First, the majority suggests that the product line exception would pose an economic threat to small business. Majority opinion at pages 308, 309. See also Tift v. Forage King Industries, Inc., 108 Wis. 2d 72, 94-5, 322 N.W.2d 14 (1982) (Callow, J., dissenting). The conventional wisdom has been that small businesses cannot find or afford insurance coverage for the liability exposure implicit in the exception. Although arguably this may have been true under previous market conditions, *322there is evidence that market conditions have changed and that, at any rate, the substantive law of products liability is not a major force affecting the availability of insurance. In addition, recent federal legislation allows businesses to form self-insurance cooperatives and insurance purchasing groups to better manage costs. For a discussion of the effects of the Product Liability Risk Retention Act, 15 U.S.C. Sections 3901-04 (1981), see, Smith, Uniform product liability law — but on whose terms?, 5 Cal. Lawyer 34, 36 (1985).

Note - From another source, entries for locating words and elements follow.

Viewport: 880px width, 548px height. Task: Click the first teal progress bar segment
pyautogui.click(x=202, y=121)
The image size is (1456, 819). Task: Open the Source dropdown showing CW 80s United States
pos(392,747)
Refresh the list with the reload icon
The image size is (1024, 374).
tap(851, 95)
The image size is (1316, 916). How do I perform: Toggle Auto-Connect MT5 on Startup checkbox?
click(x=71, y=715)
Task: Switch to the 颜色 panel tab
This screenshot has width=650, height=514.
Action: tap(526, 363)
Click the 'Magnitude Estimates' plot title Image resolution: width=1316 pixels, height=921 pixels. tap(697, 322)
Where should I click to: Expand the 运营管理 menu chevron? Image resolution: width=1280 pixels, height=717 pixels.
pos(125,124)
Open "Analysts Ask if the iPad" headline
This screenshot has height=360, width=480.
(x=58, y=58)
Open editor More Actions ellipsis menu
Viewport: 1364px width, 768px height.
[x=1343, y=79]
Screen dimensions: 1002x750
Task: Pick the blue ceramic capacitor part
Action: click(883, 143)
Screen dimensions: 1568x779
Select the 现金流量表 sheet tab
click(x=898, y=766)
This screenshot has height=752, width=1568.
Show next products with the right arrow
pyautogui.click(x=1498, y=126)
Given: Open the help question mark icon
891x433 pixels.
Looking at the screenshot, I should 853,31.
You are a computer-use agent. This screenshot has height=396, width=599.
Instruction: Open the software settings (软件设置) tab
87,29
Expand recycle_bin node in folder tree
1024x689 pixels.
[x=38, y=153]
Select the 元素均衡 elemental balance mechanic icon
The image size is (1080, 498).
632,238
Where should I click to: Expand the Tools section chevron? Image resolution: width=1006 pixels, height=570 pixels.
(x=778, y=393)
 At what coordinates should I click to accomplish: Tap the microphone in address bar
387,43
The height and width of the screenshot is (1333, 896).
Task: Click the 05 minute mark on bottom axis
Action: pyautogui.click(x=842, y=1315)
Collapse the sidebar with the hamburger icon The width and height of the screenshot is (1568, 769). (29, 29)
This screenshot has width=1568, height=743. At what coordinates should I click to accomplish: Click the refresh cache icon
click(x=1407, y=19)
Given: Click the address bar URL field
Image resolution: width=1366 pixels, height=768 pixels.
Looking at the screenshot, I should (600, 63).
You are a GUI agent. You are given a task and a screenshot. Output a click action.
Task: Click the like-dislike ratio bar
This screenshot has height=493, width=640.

Second, the majority argues that such a “basic change” in corporate law of this magnitude should “come about through legislation rather than court decision.” Majority opinion at page 310. This argument disregards the fact that the principle of no successor corporation liability is itself a common-law rule developed prior to the adoption of strict products liability principles. More importantly, this argument disregards the duty of this court to give effect to article I, sec. 9 of the state constitution, which provides, in part, that “[e]very person is entitled to a certain remedy in the laws for all injuries, or wrongs which he may receive in his person, property or character.” This court has interpreted this provision as authority for it to fashion adequate remedies where none exist. Collins v. Eli Lilly Co., 116 Wis. 2d 166, 183, 342 N.W.2d 37 (1984). It should exercise that authority in this case to augment the common-law by adopting a product line exception to the rule of no successor corporation liability.
For the above reasons, I would reverse the decision of the circuit court and remand this case for reconsideration in accordance with this dissent.
I am authorized to state that CHIEF JUSTICE NATHAN S. HEFFERNAN joins in this dissent.